What if you grew in intimacy with the Lord to the point that you always knew, in every moment, that He loved you? How would that understanding change you and the people around you? One thing that might change is your critical spirit (if you have one). You’d begin to see the same struggles in others that you’ve seen in yourself and instead of being critical, you’d be compassionate. Do you see how intimacy could produce fruit? We could go on and on.
If this principle is true then it’s also a requirement that all of us grow more intimate with God or our lives won’t count as much as they could. So here’s my hope for you. I hope and pray that you’ll give the intimacy thing a try. And if your first response is, – “I’ve tried that before and it just didn’t work for me” – I’d ask you to take a moment and think about that experience you had and ask yourself some questions.
If I’m honest with myself, did I really just decide to buy into some canned program that someone else had developed with all the best intentions, striking out on my own without one thought as to what God might have to say?
If I’m honest have I ever really pursued intimacy with God in the manner that God wants me to pursue it? Have I ever stopped long enough to ask?
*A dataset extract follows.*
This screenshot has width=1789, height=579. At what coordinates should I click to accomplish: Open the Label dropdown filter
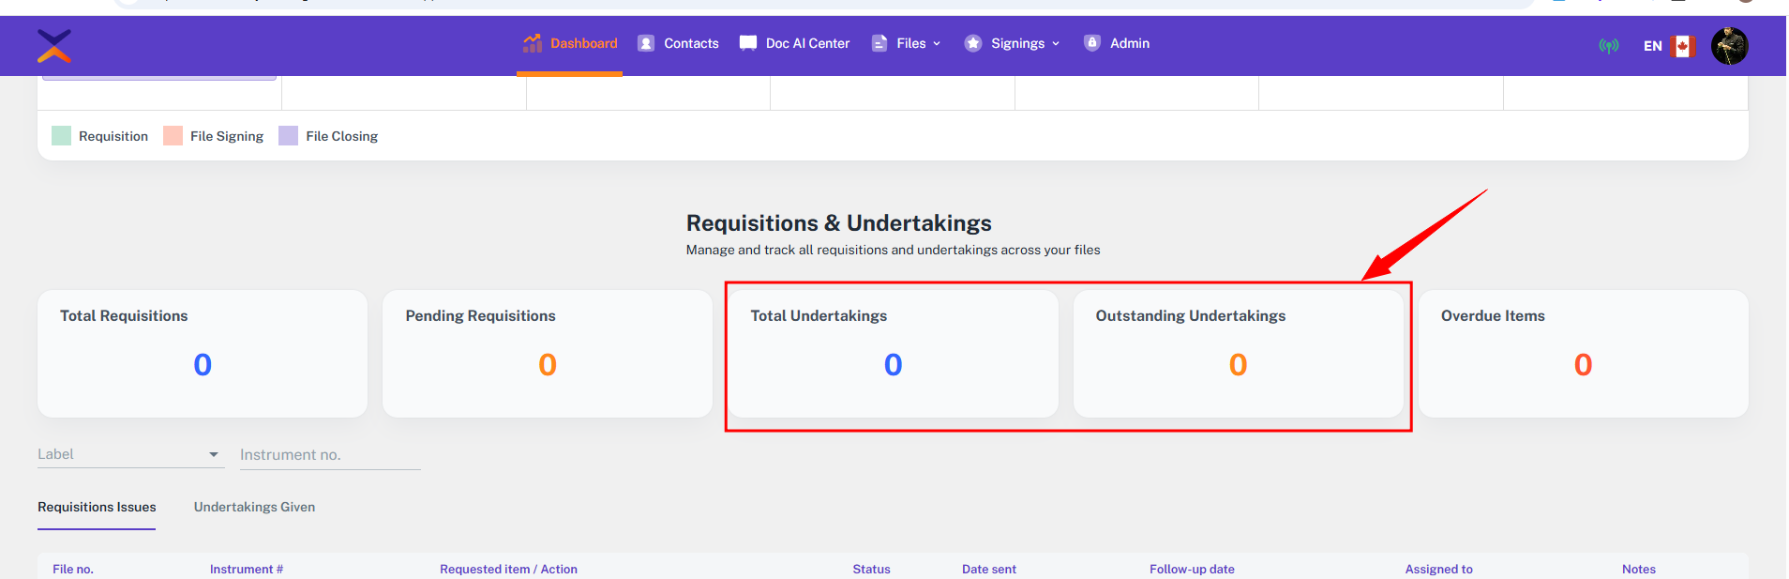[129, 454]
If you haven’t then I hope you’ll give it another shot. But this time I hope you’ll ask this question first: “Lord if intimacy really does precede fruitfulness, then would You show me what steps to take so that my life can be a life that is characterized by intimacy with You and becomes a life that bears fruit in Your kingdom?” If you ask that question sincerely here’s what I think will happen. I think that God, who is the author and creator of intimacy and the one who thought up the idea of fruitfulness, won’t disappoint you.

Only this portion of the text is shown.